The Japan Aerospace Exploration Agency’s Smart Lander for Investigating Moon, or SLIM, is expected to touch down on the lunar surface at 10:20 a.m. ET Friday, or 12:20 a.m. Saturday Japan Standard Time. If successful, SLIM’s landing will mark Japan’s first time putting a robotic explorer on the moon’s surface — and make it the third country to achieve such a feat in the 21st century, and the fifth country to soft-land a spacecraft on the moon since the Soviet Luna 9 mission in 1966.
The spacecraft, also nicknamed the “Moon Sniper” for its precision technology, will begin its descent toward the lunar surface at 10 a.m. ET. The landing will be streamed live on YouTube in Japanese and English.

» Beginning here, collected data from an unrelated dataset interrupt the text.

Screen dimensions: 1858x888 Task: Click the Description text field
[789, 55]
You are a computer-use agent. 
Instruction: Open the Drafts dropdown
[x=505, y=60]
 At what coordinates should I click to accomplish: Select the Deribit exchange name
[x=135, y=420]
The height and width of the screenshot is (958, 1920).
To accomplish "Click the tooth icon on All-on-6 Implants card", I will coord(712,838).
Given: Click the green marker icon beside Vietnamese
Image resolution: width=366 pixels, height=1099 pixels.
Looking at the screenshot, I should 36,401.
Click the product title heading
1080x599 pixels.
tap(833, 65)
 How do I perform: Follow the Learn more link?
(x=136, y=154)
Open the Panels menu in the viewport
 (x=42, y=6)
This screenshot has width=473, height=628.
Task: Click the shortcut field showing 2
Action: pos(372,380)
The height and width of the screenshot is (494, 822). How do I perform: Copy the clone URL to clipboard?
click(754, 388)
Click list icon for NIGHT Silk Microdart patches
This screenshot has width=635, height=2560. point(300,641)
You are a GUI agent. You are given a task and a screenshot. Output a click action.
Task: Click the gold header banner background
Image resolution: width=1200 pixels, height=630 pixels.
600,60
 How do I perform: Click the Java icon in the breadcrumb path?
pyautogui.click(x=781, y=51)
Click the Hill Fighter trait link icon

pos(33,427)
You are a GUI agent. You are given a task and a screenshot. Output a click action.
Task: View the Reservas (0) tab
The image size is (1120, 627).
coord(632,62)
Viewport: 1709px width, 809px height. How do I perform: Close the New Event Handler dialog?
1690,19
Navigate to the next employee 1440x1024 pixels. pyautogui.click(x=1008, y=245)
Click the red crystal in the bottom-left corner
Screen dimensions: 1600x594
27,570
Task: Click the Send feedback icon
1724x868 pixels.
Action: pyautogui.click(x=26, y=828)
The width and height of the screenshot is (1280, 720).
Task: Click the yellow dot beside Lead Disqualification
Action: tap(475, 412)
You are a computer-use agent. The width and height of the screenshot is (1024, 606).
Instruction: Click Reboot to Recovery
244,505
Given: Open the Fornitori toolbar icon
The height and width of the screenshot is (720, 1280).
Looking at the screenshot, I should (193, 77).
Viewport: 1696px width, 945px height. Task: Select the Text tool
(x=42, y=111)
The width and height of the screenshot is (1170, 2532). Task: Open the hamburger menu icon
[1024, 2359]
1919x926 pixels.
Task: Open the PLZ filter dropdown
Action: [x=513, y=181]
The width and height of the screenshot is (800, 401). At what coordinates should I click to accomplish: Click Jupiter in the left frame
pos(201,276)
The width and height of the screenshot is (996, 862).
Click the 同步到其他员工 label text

“The start of the deceleration to the landing on the Moon’s surface is expected to be a breathless, numbing 20 minutes of terror,” said Kenji Kushiki, the subproject manager of the SLIM mission, in a statement.
The small-scale exploration lander is designed to demonstrate a “pinpoint” landing at a specific location.
The first US lunar lander to launch in over 50 years is headed for a fiery end. Here’s what it got done in space
Other lunar landings, including NASA’s Apollo missions, achieved extreme accuracy in reaching a specific zone, but SLIM’s technology aims to bring precision to robotic probes that are low-cost and lightweight. The hope, according to JAXA, is that the technology will make it possible for the small lander to target specific sites on the moon, allowing SLIM to land even among treacherous, rocky terrain.
If successful, the technology could allow future missions “to land on planets even more resource scarce than the moon,” according to the space agency.
“Nowadays, there has been an increase in the knowledge of target astronomical objects and the details which should be studied have grown more specific so that high accuracy landings near the target of study have become necessary,” according to JAXA.
The SLIM lander will target a landing site that stretches just 100 meters (328 feet) across. By comparison, Astrobotic Technology’s Peregrine lunar lander — which became the first US lunar lander to launch in more than 50 years — was targeting a landing zone that spanned a few kilometers before a fuel leak forced the spacecraft to abandon its mission.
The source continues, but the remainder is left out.